-- WHAT IS EXPECTED --
Write out every line below that contains "computer".

Stored data
_ _ _ _
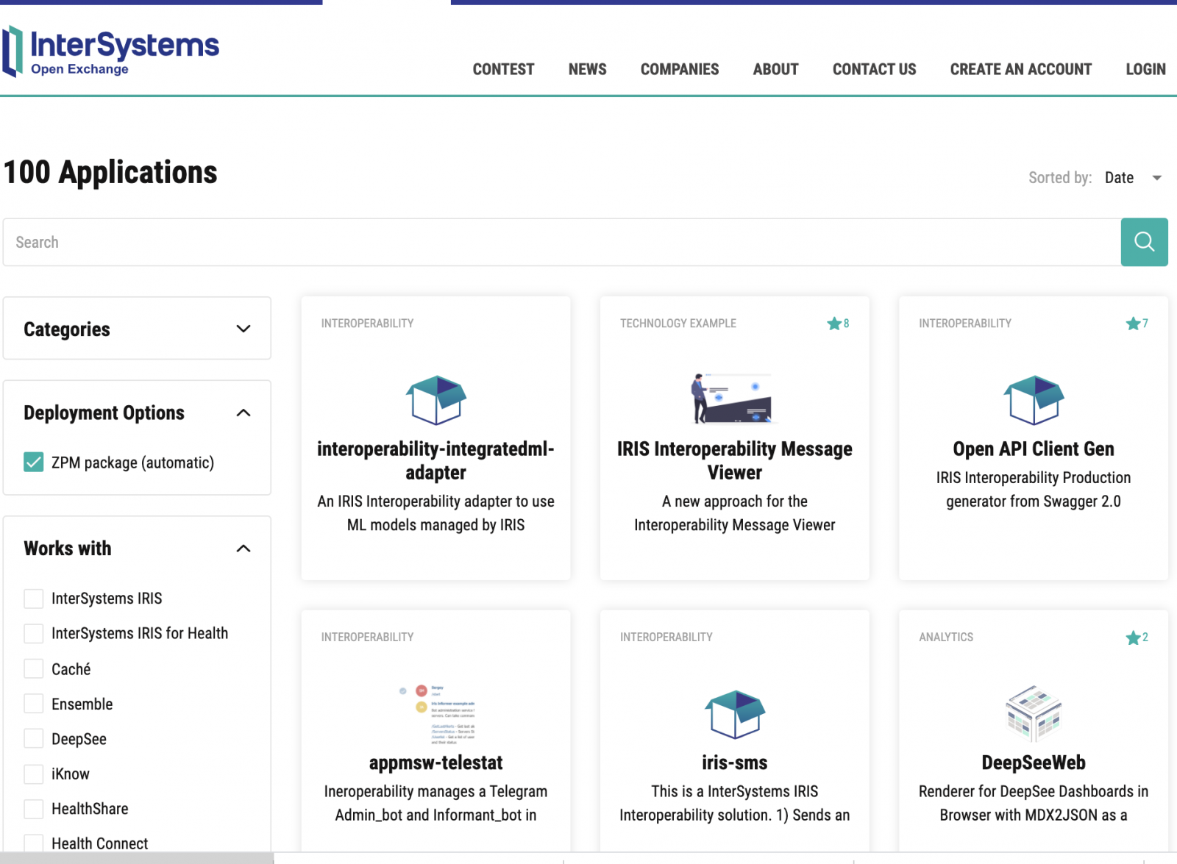
Task: Open the Sorted by Date dropdown
Action: click(1132, 178)
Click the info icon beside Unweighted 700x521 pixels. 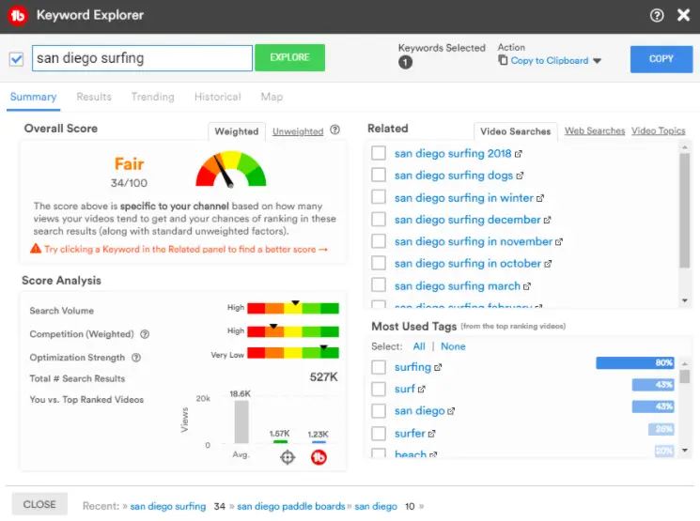(335, 131)
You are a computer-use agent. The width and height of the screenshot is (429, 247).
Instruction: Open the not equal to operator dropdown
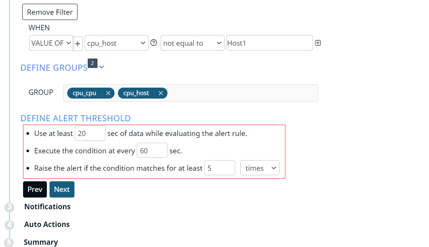pyautogui.click(x=192, y=43)
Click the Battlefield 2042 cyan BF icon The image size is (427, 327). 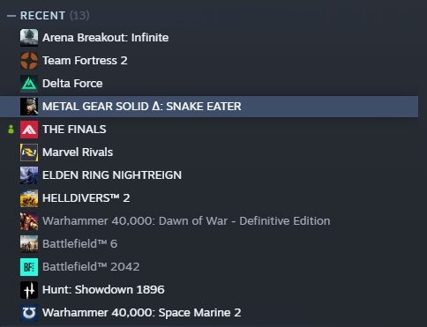pos(29,267)
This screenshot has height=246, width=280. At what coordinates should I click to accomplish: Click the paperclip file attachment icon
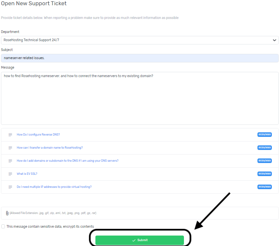pyautogui.click(x=7, y=213)
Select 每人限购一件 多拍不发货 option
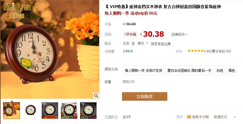The image size is (243, 124). coord(143,71)
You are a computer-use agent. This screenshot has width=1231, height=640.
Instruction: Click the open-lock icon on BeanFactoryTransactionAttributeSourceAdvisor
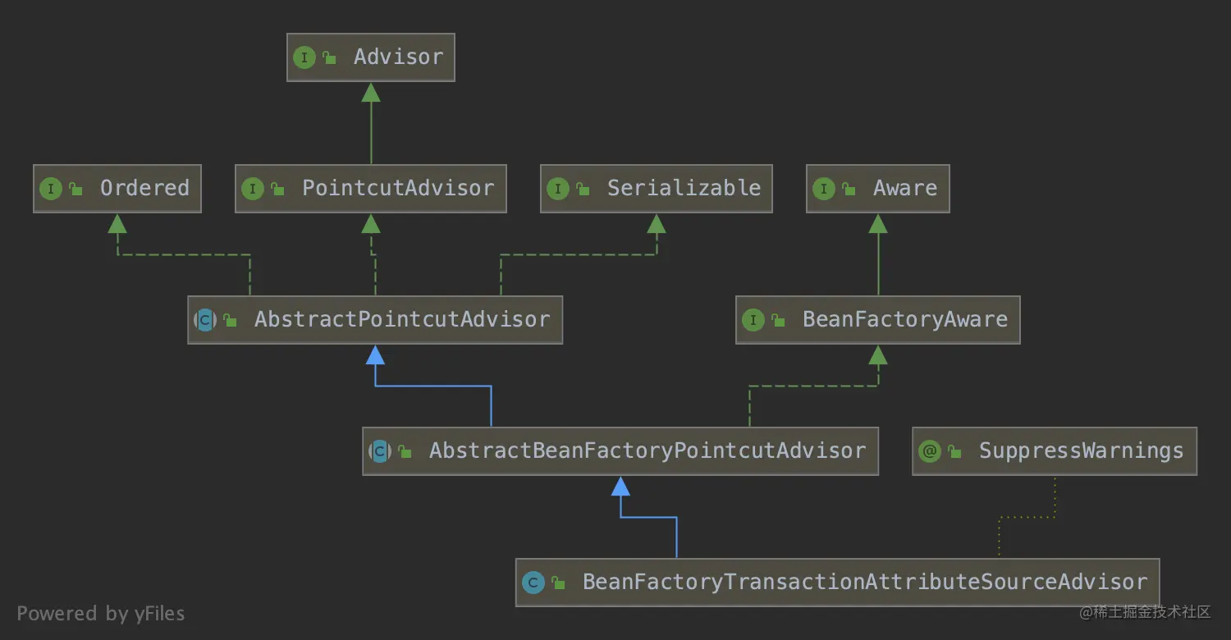tap(558, 582)
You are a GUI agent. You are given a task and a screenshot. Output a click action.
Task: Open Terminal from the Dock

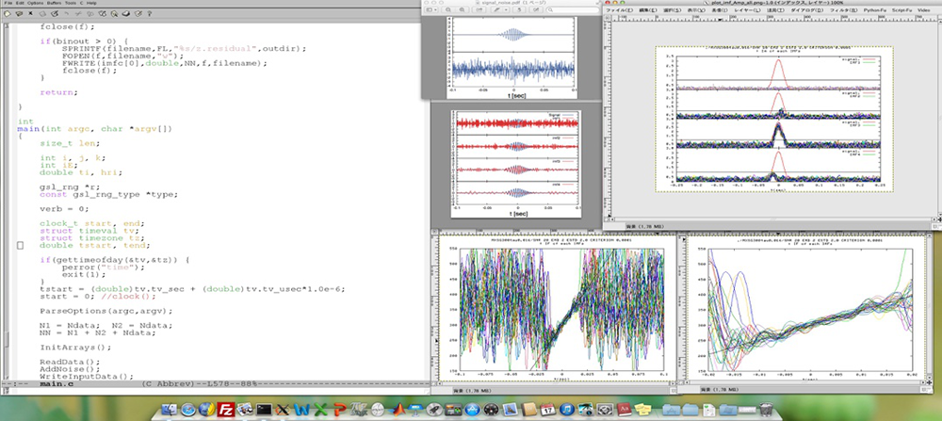[x=266, y=409]
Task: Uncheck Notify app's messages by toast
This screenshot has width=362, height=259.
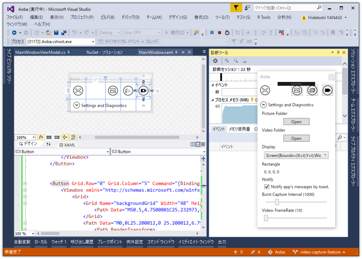Action: tap(267, 187)
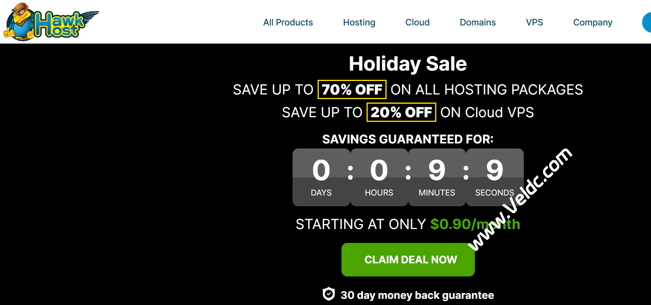Go to the Domains menu item
The image size is (651, 305).
(478, 22)
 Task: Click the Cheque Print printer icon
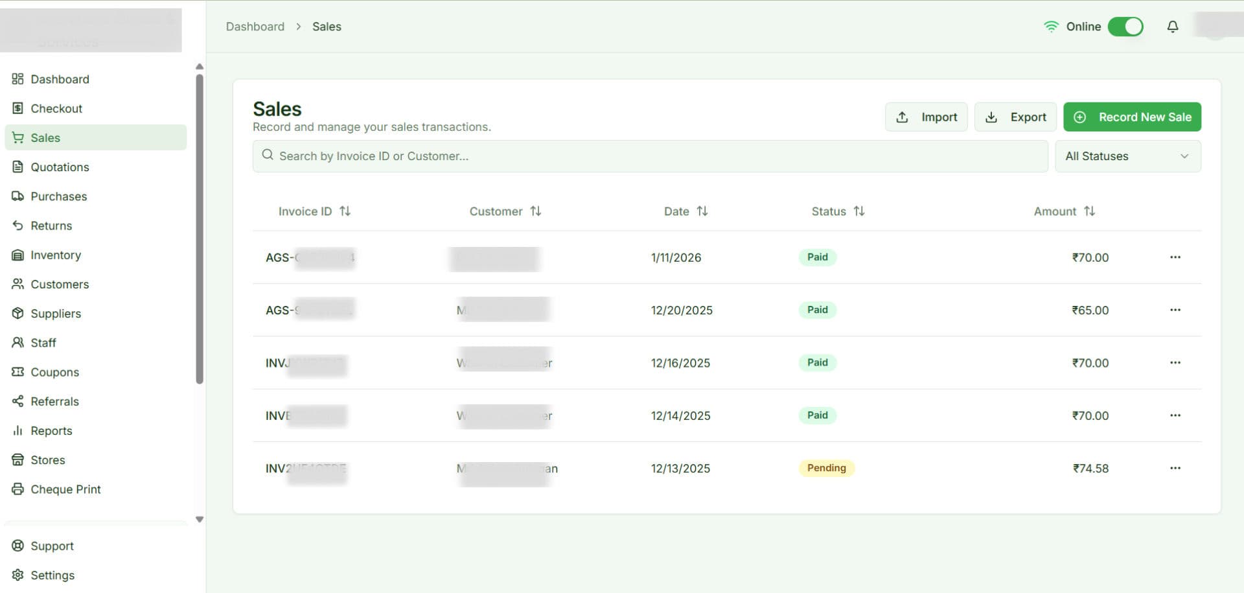pos(17,489)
_ _ _ _
-- TASK RESPONSE --
You are a computer-use agent. The width and height of the screenshot is (429, 247).
You are a computer-use agent. This screenshot has width=1231, height=640.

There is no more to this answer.